In stark contrast to Merkel’s faint praise, Neubauer, Thunberg, and many others in the movement have had to endure a hailstorm of flak, some of it quite nasty. The teacher’s union, among many others, object to the truancy while the leader of the Free Democrats, Christian Lindner, suggested they leave politics to the professionals. The right-wing Alternative für Deutschland (AfD), has gone even further. The party, which calls climate change a sham, ridicules the whole campaign as one of privileged, supremely politically correct children of upper-middle-class Green Party voters. The response of the hard right, though, is another story. Neubauer’s lifestyle has come under heavy fire, foremost her international travel. Far-right trolls posted a doctored video on YouTube, drawing in part on her Instagram account, which shows her in places as far away as Africa, North America, and Asia and using the hashtag “#LangstreckenLuisa,” or “Long-distanceLuisa.” An Instagram image of a hand, presumably hers, holding a plastic cup of ice cream with plastic spoon stuck in it, reveals her brazen hypocrisy, these critics imply. Most of the flak comes from men, with some using misogynist insults, such as: “Little blondie should stop taking those long-distance flights and go work on an organic farm.”
The question that just about everyone asks Luisa Neubauer is when the school strikes will end. Neubauer says they‘ll return to school when Germany agrees to exit coal in 2030—rather than 2036, as planned. It is, however, virtually unthinkable that Germany’s coal commission will reconvene and renegotiate the exit date that it set just months ago. If they don’t, says, Neubauer, then they’ll strike until 2030—that’s 813 Fridays from now.

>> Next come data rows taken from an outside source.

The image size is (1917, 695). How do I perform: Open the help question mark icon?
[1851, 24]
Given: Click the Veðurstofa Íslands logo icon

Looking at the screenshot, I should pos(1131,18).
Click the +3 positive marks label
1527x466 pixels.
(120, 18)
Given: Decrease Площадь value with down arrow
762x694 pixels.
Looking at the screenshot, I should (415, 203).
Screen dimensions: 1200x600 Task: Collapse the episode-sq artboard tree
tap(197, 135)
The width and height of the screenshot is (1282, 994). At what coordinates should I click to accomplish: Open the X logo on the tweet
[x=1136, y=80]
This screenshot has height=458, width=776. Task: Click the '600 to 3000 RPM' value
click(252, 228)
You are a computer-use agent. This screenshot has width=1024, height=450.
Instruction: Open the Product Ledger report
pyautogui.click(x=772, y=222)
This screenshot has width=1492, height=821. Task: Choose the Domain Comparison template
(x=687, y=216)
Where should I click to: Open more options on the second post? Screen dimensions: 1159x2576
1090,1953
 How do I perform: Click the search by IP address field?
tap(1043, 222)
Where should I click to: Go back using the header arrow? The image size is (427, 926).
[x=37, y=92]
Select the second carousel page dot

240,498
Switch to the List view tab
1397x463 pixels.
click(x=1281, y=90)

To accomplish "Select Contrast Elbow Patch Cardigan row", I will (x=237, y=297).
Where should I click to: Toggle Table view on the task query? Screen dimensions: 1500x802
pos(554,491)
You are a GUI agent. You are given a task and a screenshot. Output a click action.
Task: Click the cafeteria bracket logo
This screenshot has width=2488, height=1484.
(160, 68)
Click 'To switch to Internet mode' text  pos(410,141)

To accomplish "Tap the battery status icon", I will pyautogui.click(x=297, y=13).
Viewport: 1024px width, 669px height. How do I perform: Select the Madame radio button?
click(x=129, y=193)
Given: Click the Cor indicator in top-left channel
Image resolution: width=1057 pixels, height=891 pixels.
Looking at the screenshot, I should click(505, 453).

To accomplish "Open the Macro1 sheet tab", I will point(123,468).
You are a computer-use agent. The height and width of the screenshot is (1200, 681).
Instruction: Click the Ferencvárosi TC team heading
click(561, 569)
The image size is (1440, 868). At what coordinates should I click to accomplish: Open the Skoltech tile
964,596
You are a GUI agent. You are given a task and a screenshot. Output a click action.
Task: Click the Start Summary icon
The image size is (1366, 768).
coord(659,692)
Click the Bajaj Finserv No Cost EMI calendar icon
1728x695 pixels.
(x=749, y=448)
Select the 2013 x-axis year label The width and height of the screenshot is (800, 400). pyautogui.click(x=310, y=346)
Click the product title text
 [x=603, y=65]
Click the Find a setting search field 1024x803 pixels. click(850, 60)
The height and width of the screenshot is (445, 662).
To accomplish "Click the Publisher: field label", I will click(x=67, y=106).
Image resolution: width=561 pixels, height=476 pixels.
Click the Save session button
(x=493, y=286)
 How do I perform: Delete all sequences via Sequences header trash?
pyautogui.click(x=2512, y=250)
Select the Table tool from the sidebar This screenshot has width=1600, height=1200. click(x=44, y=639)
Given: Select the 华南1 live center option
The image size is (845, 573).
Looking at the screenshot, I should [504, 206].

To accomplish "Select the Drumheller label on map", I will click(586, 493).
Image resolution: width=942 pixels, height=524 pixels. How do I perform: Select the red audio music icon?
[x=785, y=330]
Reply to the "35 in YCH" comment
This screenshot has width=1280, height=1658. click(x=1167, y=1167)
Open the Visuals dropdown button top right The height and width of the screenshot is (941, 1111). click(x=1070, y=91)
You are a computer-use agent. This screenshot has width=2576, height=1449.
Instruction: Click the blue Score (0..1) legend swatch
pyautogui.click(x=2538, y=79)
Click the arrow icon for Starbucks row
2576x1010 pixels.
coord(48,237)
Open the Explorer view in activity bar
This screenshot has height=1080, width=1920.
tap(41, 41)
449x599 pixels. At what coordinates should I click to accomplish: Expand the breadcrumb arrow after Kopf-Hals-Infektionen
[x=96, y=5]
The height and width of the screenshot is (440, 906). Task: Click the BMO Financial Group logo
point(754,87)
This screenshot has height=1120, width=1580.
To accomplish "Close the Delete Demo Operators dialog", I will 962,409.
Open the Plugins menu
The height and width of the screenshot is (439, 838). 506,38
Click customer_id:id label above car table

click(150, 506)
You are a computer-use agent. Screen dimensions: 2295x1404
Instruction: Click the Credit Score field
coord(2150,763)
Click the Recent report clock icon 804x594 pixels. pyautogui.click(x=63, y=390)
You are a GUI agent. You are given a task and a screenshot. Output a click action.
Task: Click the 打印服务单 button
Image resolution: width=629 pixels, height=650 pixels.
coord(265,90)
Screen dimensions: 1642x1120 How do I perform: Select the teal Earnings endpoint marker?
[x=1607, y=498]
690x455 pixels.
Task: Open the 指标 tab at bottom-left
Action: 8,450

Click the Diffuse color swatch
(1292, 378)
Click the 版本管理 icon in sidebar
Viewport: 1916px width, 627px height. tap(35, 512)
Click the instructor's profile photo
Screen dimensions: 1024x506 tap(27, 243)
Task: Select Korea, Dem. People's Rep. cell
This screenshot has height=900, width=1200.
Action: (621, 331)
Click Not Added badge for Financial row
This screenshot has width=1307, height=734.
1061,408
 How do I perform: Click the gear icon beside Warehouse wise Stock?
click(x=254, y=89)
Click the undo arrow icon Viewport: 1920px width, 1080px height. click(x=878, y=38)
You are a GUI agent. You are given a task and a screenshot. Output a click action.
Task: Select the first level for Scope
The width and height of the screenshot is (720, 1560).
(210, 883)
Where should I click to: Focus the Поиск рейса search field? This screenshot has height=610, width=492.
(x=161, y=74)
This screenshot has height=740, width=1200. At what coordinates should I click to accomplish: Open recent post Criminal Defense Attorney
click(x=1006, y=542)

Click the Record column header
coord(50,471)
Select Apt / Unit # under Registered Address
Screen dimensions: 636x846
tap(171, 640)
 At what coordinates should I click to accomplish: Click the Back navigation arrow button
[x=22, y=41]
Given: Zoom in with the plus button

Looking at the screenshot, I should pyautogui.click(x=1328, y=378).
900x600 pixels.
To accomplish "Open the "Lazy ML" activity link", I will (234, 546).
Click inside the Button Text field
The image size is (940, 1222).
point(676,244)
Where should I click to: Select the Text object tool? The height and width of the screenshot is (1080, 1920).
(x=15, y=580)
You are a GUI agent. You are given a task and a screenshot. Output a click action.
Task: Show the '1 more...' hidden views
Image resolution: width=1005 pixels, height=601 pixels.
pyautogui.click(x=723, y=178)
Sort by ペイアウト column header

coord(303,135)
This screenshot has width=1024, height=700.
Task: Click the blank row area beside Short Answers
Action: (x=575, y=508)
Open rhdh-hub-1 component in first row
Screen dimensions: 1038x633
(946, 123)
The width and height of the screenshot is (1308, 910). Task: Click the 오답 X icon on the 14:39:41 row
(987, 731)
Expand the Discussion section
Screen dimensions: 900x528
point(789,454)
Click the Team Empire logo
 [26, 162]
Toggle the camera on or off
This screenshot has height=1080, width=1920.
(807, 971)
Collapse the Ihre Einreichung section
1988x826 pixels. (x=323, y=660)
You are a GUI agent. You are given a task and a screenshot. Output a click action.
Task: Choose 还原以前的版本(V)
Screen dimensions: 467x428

While it’s unlikely the movement can sustain its current levels of energy and enthusiasm for that long, in truth it has only just begun, and Luisa and her allies obviously have no shortage of creativity. And already they’ve shifted the debate by underscoring climate change’s existential threat. “We’re bringing the topic of climate change to the dinner tables and the classrooms and the town halls,” says Luisa. “This is certainly a success in itself.”